Within the confines of the law, a notification may be delayed if a notification would potentially cause harm, including further breaches. Notification to affected parties may not occur or may be delayed if a national security or law enforcement agency determines that the notification will impede a criminal investigation.

Determination of Notification to Impacted Parties

The Response Team will determine whether a notification is necessary for all breaches under their purview. To determine whether notification of a breach is necessary, the respective team will determine the scope of the breach, to include the types of information exposed, the number of people impacted, and whether the information could potentially be used for identity theft. The team will also assess the likely risk of harm caused by the breach. Finally, the team will assess the level of risk and consider a wide range of harms that include harm to reputation and potential risk of harassment, especially when personal records such as health or financial records are involved.
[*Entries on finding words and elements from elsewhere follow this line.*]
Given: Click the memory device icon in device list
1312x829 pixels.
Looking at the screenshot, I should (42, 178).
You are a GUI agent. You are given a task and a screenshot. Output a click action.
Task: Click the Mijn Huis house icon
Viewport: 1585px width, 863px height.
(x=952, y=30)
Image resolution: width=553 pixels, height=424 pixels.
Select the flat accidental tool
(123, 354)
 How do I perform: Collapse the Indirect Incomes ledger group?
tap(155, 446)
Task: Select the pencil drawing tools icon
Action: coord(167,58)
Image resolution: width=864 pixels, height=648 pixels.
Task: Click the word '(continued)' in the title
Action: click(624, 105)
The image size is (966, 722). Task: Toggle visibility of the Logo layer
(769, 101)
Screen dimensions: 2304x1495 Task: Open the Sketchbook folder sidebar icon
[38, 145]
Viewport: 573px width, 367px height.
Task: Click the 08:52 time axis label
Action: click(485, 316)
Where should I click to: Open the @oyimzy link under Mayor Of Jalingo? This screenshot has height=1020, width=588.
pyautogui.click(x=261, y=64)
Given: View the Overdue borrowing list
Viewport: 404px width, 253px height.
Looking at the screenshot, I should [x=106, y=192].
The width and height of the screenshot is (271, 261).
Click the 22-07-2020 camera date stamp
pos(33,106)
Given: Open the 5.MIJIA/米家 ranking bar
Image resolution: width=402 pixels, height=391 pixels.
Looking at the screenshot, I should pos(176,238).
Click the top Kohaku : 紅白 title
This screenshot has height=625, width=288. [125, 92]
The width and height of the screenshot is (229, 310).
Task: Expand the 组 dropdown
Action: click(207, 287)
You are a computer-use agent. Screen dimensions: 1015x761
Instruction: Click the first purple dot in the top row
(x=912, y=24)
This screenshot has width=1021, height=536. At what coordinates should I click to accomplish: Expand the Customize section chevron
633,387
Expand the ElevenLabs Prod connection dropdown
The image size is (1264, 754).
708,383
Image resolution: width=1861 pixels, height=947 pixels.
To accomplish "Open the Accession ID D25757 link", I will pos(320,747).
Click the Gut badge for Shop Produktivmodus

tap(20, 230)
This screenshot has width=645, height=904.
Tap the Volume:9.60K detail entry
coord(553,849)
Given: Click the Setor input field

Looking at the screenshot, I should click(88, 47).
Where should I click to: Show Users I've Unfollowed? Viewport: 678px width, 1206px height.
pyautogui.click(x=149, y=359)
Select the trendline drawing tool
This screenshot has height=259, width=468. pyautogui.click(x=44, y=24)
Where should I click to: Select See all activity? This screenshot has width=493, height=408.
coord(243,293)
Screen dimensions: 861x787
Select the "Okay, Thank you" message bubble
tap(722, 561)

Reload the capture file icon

Communication to Impacted Parties

In the event the decision to notify is made, every effort will be made to notify impacted parties as soon as possible unless otherwise precluded above. The notification shall contain details about the breach, including what information was compromised and whether credit monitoring will be offered. Initial notification shall be completed without undue delay from the time the incident was determined to be a breach.

Breach Response Plan Reviews

Antera Software will review reports, if any, from the Response Team detailing the status of each breach reported and consider whether it is necessary to take any action, which may include but is not limited to:

  • Developing or revising documentation
  • Updating the Data Breach Notification Policy
  • Updating the Data Breach Response Plan
  • Revising existing and/or implementing new policies to protect PII holdings
  • Improving Training
  • Modifying information-sharing arrangements

Changes to this Data Breach Notification Policy

Antera reserves the right to update this Data Breach Notification Policy at any time. We will publish any changes to our Policy so that you are always aware of the information within it.